Enterprises looking to adopt cloud-based data processing and analytics face a disorienting array of data storage, data processing, data management and analytics offerings. Departmental autonomy, shadow IT, mergers and acquisitions, and strategic choices mean that most enterprises now have the need to manage data across multiple locations, while each of the major cloud providers and data and analytics vendors has a portfolio of offerings that may or may not be available in any given location. As such, the ability to manage and process data across multiple clouds and data centers is a growing concern for large and small enterprises alike. Almost one-half (49%) of respondents to Ventana Research’s Analytics and Data Benchmark Research study are using cloud computing for analytics and data, of which 42% are currently using more than one cloud provider.
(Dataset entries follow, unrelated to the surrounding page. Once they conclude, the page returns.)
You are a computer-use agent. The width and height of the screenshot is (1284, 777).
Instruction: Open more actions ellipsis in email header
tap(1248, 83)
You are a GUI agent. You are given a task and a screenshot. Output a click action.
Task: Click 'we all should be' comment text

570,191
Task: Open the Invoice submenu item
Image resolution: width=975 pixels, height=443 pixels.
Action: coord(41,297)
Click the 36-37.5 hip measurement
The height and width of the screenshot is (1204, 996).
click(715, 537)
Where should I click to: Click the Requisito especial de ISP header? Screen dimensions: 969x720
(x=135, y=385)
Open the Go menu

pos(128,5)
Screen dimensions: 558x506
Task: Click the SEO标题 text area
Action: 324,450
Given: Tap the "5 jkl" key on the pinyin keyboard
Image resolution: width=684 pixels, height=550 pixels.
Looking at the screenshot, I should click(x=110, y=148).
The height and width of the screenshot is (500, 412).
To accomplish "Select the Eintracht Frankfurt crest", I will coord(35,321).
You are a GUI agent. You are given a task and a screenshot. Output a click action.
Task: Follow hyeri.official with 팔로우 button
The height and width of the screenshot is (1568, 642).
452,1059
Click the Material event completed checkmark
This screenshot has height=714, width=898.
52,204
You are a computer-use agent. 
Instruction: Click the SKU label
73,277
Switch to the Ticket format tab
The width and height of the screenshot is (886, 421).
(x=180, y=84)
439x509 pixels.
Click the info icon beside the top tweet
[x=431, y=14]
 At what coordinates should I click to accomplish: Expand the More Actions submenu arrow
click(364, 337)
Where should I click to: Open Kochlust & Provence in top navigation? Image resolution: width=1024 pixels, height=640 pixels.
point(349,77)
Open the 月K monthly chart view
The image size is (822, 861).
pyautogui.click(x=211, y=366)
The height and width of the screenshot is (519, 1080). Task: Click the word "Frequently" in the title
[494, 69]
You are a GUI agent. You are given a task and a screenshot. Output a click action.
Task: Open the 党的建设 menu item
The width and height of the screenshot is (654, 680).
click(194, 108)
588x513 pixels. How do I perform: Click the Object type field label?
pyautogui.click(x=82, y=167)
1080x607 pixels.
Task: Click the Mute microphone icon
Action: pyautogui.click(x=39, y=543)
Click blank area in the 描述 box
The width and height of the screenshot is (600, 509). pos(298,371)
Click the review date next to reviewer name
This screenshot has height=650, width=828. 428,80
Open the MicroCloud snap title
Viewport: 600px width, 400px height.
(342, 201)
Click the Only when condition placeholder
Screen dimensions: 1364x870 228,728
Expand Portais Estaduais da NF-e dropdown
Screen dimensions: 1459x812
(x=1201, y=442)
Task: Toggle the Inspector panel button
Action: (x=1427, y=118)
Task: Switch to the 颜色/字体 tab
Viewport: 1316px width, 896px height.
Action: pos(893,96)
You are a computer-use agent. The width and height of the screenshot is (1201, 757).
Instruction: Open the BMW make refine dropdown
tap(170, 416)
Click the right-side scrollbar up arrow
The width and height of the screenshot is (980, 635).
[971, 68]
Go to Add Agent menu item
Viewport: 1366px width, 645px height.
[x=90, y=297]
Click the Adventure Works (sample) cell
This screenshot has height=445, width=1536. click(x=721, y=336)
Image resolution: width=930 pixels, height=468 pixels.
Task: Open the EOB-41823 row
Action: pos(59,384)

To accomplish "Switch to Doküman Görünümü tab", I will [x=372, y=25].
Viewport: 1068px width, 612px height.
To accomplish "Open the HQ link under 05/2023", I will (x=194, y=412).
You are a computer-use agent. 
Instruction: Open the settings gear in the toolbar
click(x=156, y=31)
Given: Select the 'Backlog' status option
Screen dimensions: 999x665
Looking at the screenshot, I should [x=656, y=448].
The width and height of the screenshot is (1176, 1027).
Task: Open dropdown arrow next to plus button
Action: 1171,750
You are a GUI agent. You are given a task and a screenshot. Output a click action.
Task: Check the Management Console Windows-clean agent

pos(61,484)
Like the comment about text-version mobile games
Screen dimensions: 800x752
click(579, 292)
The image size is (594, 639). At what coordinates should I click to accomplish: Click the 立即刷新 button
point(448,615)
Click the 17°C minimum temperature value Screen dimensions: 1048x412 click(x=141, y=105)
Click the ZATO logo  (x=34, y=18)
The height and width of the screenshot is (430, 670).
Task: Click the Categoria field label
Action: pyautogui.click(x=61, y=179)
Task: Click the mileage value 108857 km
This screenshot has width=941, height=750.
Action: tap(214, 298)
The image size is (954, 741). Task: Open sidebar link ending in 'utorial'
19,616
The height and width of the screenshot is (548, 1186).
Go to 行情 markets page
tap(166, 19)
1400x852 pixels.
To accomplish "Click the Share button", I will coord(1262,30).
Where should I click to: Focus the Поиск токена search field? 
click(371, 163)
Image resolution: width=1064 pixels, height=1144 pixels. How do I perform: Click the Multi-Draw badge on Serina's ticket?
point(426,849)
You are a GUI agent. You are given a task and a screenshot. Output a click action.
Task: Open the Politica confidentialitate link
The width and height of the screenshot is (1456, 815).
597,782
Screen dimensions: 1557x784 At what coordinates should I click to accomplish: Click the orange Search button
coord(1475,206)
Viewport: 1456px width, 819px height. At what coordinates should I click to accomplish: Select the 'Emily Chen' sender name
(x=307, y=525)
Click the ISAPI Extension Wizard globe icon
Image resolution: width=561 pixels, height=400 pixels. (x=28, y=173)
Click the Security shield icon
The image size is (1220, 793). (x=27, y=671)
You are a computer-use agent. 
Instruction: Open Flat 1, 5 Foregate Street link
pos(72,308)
Google Cloud has a broad portfolio of data and analytics offerings that spans data storage and processing, data management and data governance, as well as analytics and machine learning (ML). Recently, the company has sought to provide a more coherent message by describing this portfolio as a unified data cloud. Google has also notably stepped up its multi-cloud and hybrid architecture credentials as well. Google Cloud's recent Next ’21 customer event saw the company announce the general availability of several new offerings that lend credence to Google Cloud’s ability to both deliver a single unified data cloud and address hybrid and multi-cloud requirements. As my colleague asserts, by 2024, over two-thirds of organizations will operate across multiple public cloud computing environments, necessitating the requirement for a unified data platform to virtualize access for business continuity.
While BigQuery can be thought of as the primary engine of a unified data cloud, another important announcement at Next ’21 was the general availability of Google Cloud Dataplex, which is designed to deliver a unified data fabric that supports integrated data discovery, security, cataloging and analysis across data lakes, data warehouses and data marts. Google Cloud Dataplex provides templates for ingesting data into Google Cloud Storage and BigQuery using multiple approaches, such as Dataflow (for stream and batch processing), Data Fusion (ETL/ELT), Dataproc (big data) and Pub/Sub (event processing).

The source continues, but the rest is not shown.